The primary objective of the Istat information model under SUM-MS is to give a definition to data inside Data Sets organized in Data Structures. SUM-MS adopts essentially two data structures: macro data hypercubes and data sets of micro data. The general plan is given in the next Figure. In the next sections there is a general overview of the model.

SUM-MS has been built in line with sections 47-50 in GSIM Specification, version 1.1 (December 2013). Each data is a result of a Process step through the application of a Process method on the necessary Inputs. Hence, each data is marked by the following elements:
1) The Statistical Program under which it has been produced;
2) The Process Step (phase) under which the data has been produced;
3) The Process method that specifies the method that produced the data (consisting of a set of Rules);
4) The Inputs that are necessary in order to produce the data through the application of the Process method.
Micro and macro data along the statistical process are then described in terms of a set of concepts as available in the Concepts and Structures GSIM groups. For this reason, the model is essentially very similar to the one depicted in GSIM, although some modifications have been also considered, as described in the next sections.
.GSIM has been adopted as a reference for nomenclature and definitions of concepts related to data definitions. Among all the concepts available in GSIM, some of them have not been adopted, some others will be included in the next SUM-MS releases and some others are new objects with respect to GSIM.
The concepts that have not been adopted are those that refer to actual instances (e.g. instance variable) given that SUM-MS contains only metadata, not data. For the moment the SUM-MS system contains metadata without documenting many details: e.g. SUM does not documents the Unit Type for a Population (by the way, SUM-MS declares only “analysis populations”, i.e. the reference population for the data; other concepts are left to the referential part of the system); statistical variables are organized under the Represented Variable concept, and their conceptual domain is described by means of the different kinds of variables (numerical or categorical). Anyway there is room for including also other concepts in the SUM-MS.
Each (micro or macro) data produced in any phase of a Statistical Program is described as an output (product of a Process Step) and assigned a code and description. Its main characteristics are:
1) The Statistical Program under which it has been produced
2) The Process Step (phase) under which the data has been produced
3) The Process method that specifies the method that produced the data (consisting of a set of Rules)
4) The Inputs that are necessary in order to produce the data through the application of the Process method
Given the above mentioned scenario, the characteristics of micro and macro data sets are as in the following.
Micro data set
The data set consists of as many Data Structures as the available reference populations in the data set. The data set details the concepts 1),.. 4) described above plus the following characteristics.

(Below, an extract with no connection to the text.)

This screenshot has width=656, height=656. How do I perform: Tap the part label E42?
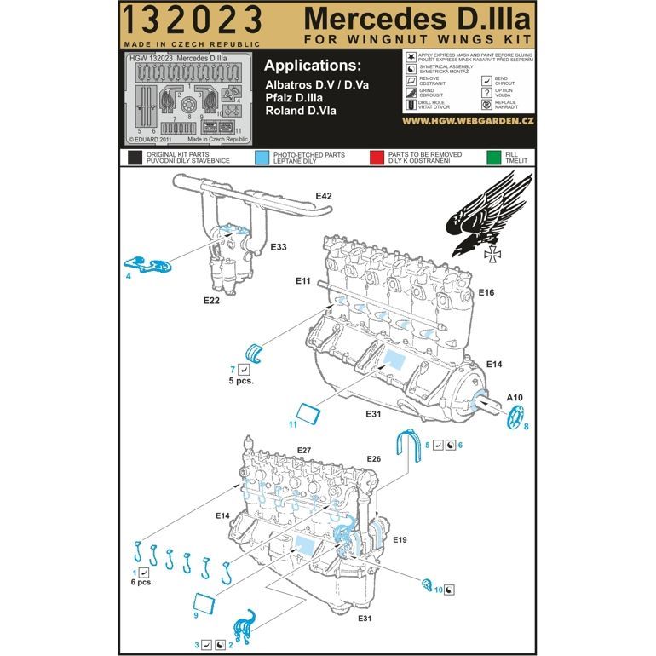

In case of numerical variables, there are cases where some of them form a tabular sub-data set at a different unit level. The possibility to read that sub-data set in all its different meanings is important for their reuse (e.g. when data on the number of employees per gender and age class is requested to each enterprise, and these data can be seen both as the observation of numerical variables on each enterprise (first kind of reference population), as well as aggregate tabular data for the employees (second kind of reference population for the same data)).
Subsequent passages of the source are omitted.